PROBLEM DESCRIPTION: Each line below is to be written out in full, exactly as shown.
Start of DATA FOR REVIEW
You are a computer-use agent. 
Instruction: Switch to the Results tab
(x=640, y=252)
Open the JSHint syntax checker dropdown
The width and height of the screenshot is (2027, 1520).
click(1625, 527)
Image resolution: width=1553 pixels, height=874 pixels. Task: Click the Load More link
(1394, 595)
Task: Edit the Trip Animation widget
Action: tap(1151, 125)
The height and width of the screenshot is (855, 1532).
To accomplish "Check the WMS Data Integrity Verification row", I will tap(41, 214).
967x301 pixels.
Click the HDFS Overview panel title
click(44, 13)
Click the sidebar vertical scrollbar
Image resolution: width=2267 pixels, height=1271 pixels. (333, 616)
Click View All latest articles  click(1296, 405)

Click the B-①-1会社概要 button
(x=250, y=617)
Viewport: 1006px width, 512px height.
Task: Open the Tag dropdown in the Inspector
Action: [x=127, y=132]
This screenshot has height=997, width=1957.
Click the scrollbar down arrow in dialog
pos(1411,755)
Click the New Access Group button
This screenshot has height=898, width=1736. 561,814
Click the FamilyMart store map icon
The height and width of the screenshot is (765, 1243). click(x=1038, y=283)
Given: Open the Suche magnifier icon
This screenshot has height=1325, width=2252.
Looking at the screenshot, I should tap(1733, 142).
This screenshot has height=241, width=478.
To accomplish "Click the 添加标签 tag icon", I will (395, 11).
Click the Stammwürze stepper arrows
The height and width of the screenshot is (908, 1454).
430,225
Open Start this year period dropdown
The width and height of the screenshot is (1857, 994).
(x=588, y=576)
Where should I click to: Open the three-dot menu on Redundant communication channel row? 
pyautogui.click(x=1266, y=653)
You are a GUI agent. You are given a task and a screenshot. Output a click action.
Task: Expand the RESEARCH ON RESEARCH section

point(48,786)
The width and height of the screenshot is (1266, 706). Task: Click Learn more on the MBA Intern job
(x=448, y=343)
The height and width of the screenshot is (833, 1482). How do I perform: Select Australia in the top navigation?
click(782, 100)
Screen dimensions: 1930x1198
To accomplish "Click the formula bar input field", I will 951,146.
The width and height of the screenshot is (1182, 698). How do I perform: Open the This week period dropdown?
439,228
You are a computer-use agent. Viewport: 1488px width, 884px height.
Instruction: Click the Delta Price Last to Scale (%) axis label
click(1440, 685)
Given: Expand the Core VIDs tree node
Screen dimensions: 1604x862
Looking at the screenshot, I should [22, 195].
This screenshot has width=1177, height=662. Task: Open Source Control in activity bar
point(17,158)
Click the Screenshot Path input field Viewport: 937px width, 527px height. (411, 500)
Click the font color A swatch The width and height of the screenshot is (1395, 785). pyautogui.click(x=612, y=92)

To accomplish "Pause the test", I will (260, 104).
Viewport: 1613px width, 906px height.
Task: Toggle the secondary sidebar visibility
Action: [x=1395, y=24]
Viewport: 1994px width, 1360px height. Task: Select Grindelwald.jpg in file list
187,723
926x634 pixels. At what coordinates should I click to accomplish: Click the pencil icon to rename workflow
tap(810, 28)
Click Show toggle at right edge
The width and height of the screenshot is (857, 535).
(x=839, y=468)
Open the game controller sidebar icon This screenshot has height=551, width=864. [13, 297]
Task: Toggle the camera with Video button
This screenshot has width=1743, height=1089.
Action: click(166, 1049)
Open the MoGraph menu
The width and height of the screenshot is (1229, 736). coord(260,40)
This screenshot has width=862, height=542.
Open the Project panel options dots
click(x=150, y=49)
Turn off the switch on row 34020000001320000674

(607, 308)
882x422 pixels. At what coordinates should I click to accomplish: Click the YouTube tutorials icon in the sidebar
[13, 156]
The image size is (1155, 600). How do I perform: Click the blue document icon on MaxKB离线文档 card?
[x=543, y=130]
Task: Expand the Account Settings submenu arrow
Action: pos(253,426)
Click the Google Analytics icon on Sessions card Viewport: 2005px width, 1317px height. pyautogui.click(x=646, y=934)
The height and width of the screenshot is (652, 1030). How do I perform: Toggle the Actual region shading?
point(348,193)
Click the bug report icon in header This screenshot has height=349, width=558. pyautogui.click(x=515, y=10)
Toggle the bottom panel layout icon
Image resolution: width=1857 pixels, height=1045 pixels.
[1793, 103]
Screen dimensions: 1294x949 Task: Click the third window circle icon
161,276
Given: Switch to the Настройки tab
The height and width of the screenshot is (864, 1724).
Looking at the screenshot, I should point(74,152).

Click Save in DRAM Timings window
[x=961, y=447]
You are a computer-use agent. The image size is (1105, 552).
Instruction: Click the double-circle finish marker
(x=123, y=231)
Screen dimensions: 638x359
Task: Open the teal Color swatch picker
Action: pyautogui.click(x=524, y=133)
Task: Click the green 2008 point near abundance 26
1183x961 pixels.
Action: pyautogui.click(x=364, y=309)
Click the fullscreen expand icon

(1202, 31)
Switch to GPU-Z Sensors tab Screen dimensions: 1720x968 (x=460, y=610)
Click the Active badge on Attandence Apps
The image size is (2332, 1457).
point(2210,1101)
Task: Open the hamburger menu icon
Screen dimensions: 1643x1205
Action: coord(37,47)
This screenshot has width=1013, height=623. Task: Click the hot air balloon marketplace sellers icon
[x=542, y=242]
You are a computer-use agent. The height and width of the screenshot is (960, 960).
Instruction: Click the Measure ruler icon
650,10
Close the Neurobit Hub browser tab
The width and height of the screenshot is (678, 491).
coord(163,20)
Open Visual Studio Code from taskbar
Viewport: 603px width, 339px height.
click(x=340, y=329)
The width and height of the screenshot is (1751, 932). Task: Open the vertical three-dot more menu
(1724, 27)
End of DATA FOR REVIEW
PROBLEM SOLUTION:
You are a computer-use agent. 
Instruction: Switch to the Results tab
(x=640, y=252)
Open the JSHint syntax checker dropdown
The width and height of the screenshot is (2027, 1520).
click(1625, 527)
Image resolution: width=1553 pixels, height=874 pixels. Task: Click the Load More link
(1394, 595)
Task: Edit the Trip Animation widget
Action: tap(1151, 125)
The height and width of the screenshot is (855, 1532).
To accomplish "Check the WMS Data Integrity Verification row", I will tap(41, 214).
967x301 pixels.
Click the HDFS Overview panel title
click(44, 13)
Click the sidebar vertical scrollbar
Image resolution: width=2267 pixels, height=1271 pixels. (333, 616)
Click View All latest articles  click(1296, 405)

Click the B-①-1会社概要 button
(x=250, y=617)
Viewport: 1006px width, 512px height.
Task: Open the Tag dropdown in the Inspector
Action: [x=127, y=132]
This screenshot has height=997, width=1957.
Click the scrollbar down arrow in dialog
pos(1411,755)
Click the New Access Group button
This screenshot has height=898, width=1736. 561,814
Click the FamilyMart store map icon
The height and width of the screenshot is (765, 1243). click(x=1038, y=283)
Given: Open the Suche magnifier icon
This screenshot has height=1325, width=2252.
Looking at the screenshot, I should tap(1733, 142).
This screenshot has height=241, width=478.
To accomplish "Click the 添加标签 tag icon", I will (395, 11).
Click the Stammwürze stepper arrows
The height and width of the screenshot is (908, 1454).
430,225
Open Start this year period dropdown
The width and height of the screenshot is (1857, 994).
(x=588, y=576)
Where should I click to: Open the three-dot menu on Redundant communication channel row? 
pyautogui.click(x=1266, y=653)
You are a GUI agent. You are given a task and a screenshot. Output a click action.
Task: Expand the RESEARCH ON RESEARCH section

point(48,786)
The width and height of the screenshot is (1266, 706). Task: Click Learn more on the MBA Intern job
(x=448, y=343)
The height and width of the screenshot is (833, 1482). How do I perform: Select Australia in the top navigation?
click(782, 100)
Screen dimensions: 1930x1198
To accomplish "Click the formula bar input field", I will 951,146.
The width and height of the screenshot is (1182, 698). How do I perform: Open the This week period dropdown?
439,228
You are a computer-use agent. Viewport: 1488px width, 884px height.
Instruction: Click the Delta Price Last to Scale (%) axis label
click(1440, 685)
Given: Expand the Core VIDs tree node
Screen dimensions: 1604x862
Looking at the screenshot, I should [22, 195].
This screenshot has width=1177, height=662. Task: Open Source Control in activity bar
point(17,158)
Click the Screenshot Path input field Viewport: 937px width, 527px height. (411, 500)
Click the font color A swatch The width and height of the screenshot is (1395, 785). pyautogui.click(x=612, y=92)

To accomplish "Pause the test", I will (260, 104).
Viewport: 1613px width, 906px height.
Task: Toggle the secondary sidebar visibility
Action: [x=1395, y=24]
Viewport: 1994px width, 1360px height. Task: Select Grindelwald.jpg in file list
187,723
926x634 pixels. At what coordinates should I click to accomplish: Click the pencil icon to rename workflow
tap(810, 28)
Click Show toggle at right edge
The width and height of the screenshot is (857, 535).
(x=839, y=468)
Open the game controller sidebar icon This screenshot has height=551, width=864. [13, 297]
Task: Toggle the camera with Video button
This screenshot has width=1743, height=1089.
Action: click(166, 1049)
Open the MoGraph menu
The width and height of the screenshot is (1229, 736). coord(260,40)
This screenshot has width=862, height=542.
Open the Project panel options dots
click(x=150, y=49)
Turn off the switch on row 34020000001320000674

(607, 308)
882x422 pixels. At what coordinates should I click to accomplish: Click the YouTube tutorials icon in the sidebar
[13, 156]
The image size is (1155, 600). How do I perform: Click the blue document icon on MaxKB离线文档 card?
[x=543, y=130]
Task: Expand the Account Settings submenu arrow
Action: pos(253,426)
Click the Google Analytics icon on Sessions card Viewport: 2005px width, 1317px height. pyautogui.click(x=646, y=934)
The height and width of the screenshot is (652, 1030). How do I perform: Toggle the Actual region shading?
point(348,193)
Click the bug report icon in header This screenshot has height=349, width=558. pyautogui.click(x=515, y=10)
Toggle the bottom panel layout icon
Image resolution: width=1857 pixels, height=1045 pixels.
[1793, 103]
Screen dimensions: 1294x949 Task: Click the third window circle icon
161,276
Given: Switch to the Настройки tab
The height and width of the screenshot is (864, 1724).
Looking at the screenshot, I should point(74,152).

Click Save in DRAM Timings window
[x=961, y=447]
You are a computer-use agent. The image size is (1105, 552).
Instruction: Click the double-circle finish marker
(x=123, y=231)
Screen dimensions: 638x359
Task: Open the teal Color swatch picker
Action: pyautogui.click(x=524, y=133)
Task: Click the green 2008 point near abundance 26
1183x961 pixels.
Action: pyautogui.click(x=364, y=309)
Click the fullscreen expand icon

(1202, 31)
Switch to GPU-Z Sensors tab Screen dimensions: 1720x968 (x=460, y=610)
Click the Active badge on Attandence Apps
The image size is (2332, 1457).
point(2210,1101)
Task: Open the hamburger menu icon
Screen dimensions: 1643x1205
Action: coord(37,47)
This screenshot has width=1013, height=623. Task: Click the hot air balloon marketplace sellers icon
[x=542, y=242]
You are a computer-use agent. The height and width of the screenshot is (960, 960).
Instruction: Click the Measure ruler icon
650,10
Close the Neurobit Hub browser tab
The width and height of the screenshot is (678, 491).
coord(163,20)
Open Visual Studio Code from taskbar
Viewport: 603px width, 339px height.
click(x=340, y=329)
The width and height of the screenshot is (1751, 932). Task: Open the vertical three-dot more menu
(1724, 27)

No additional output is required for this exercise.